**THE REQUEST**
Please count the lines in the material below that contain the string "width" and reply with the number alone.

**RECORDS SUPPLIED**
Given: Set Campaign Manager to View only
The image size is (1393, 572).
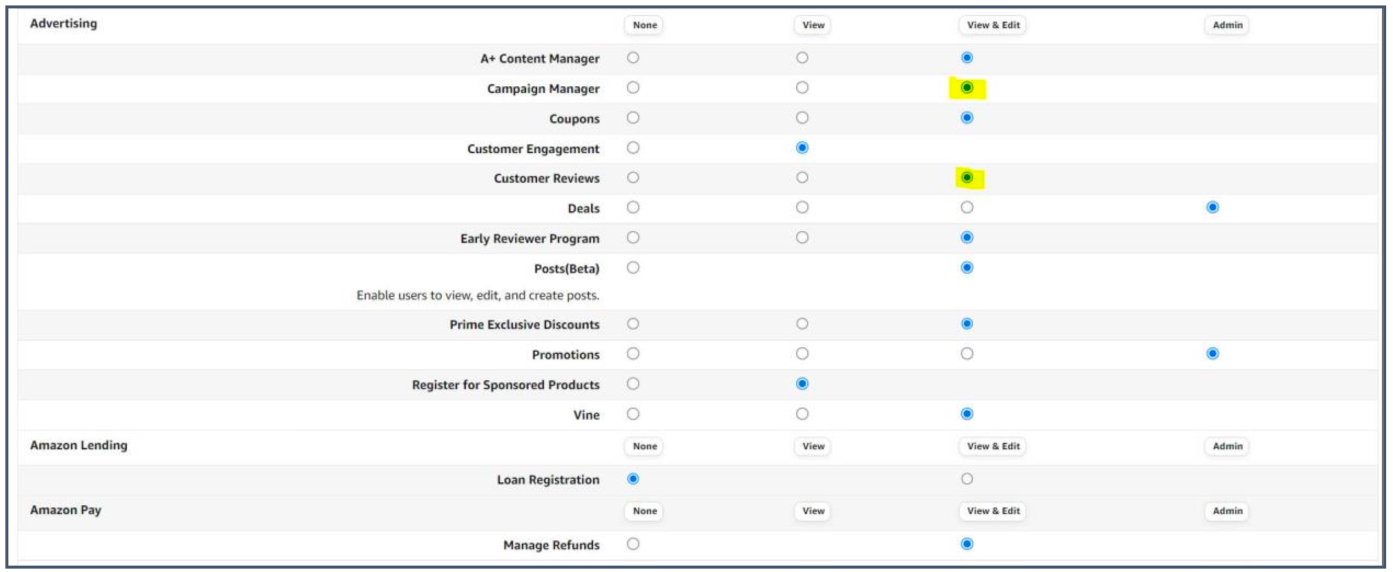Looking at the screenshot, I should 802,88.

--

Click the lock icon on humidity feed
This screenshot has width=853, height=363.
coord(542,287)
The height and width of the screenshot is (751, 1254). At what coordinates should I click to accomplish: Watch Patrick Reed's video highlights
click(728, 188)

==

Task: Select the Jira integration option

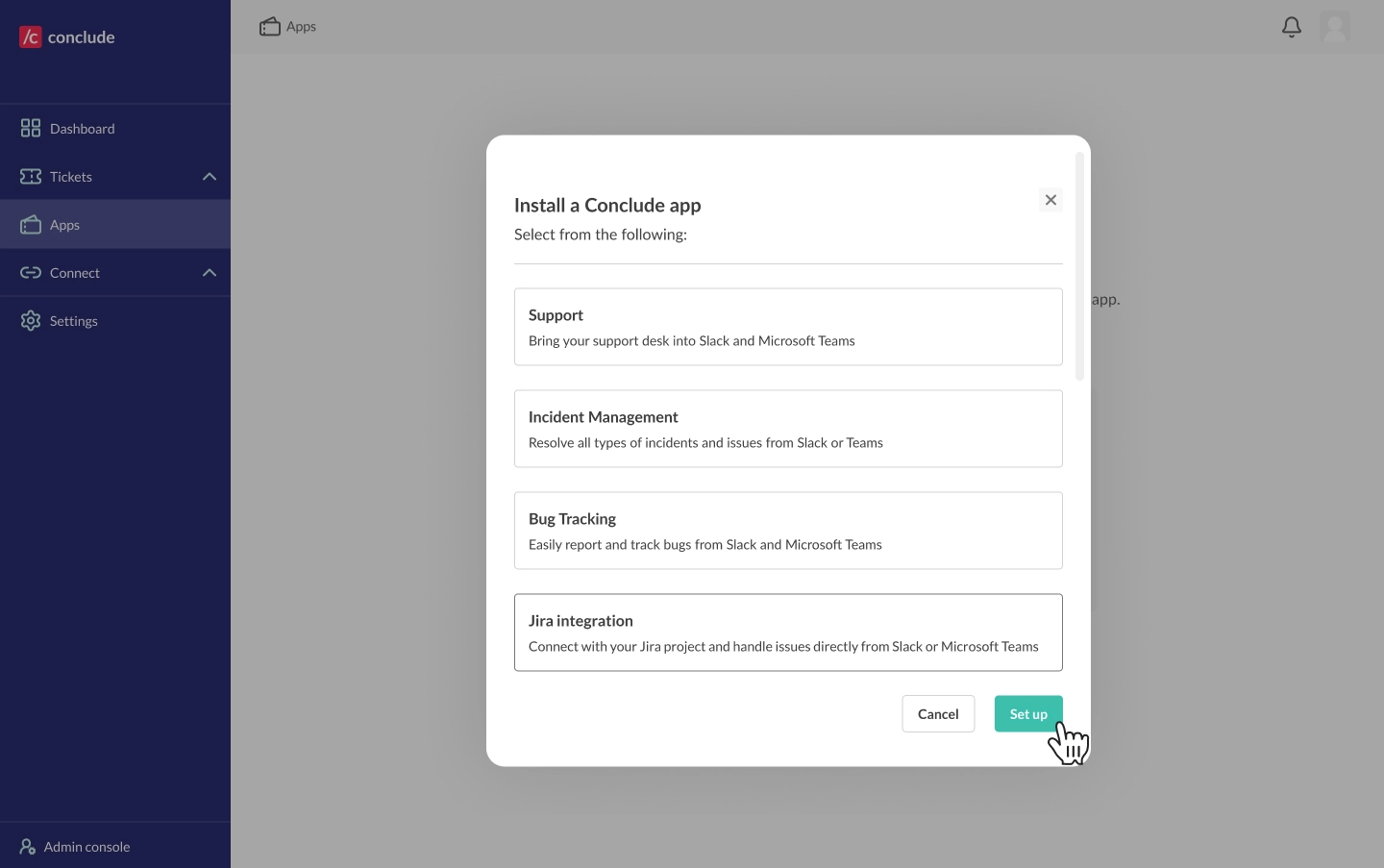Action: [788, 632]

**SOLUTION**
2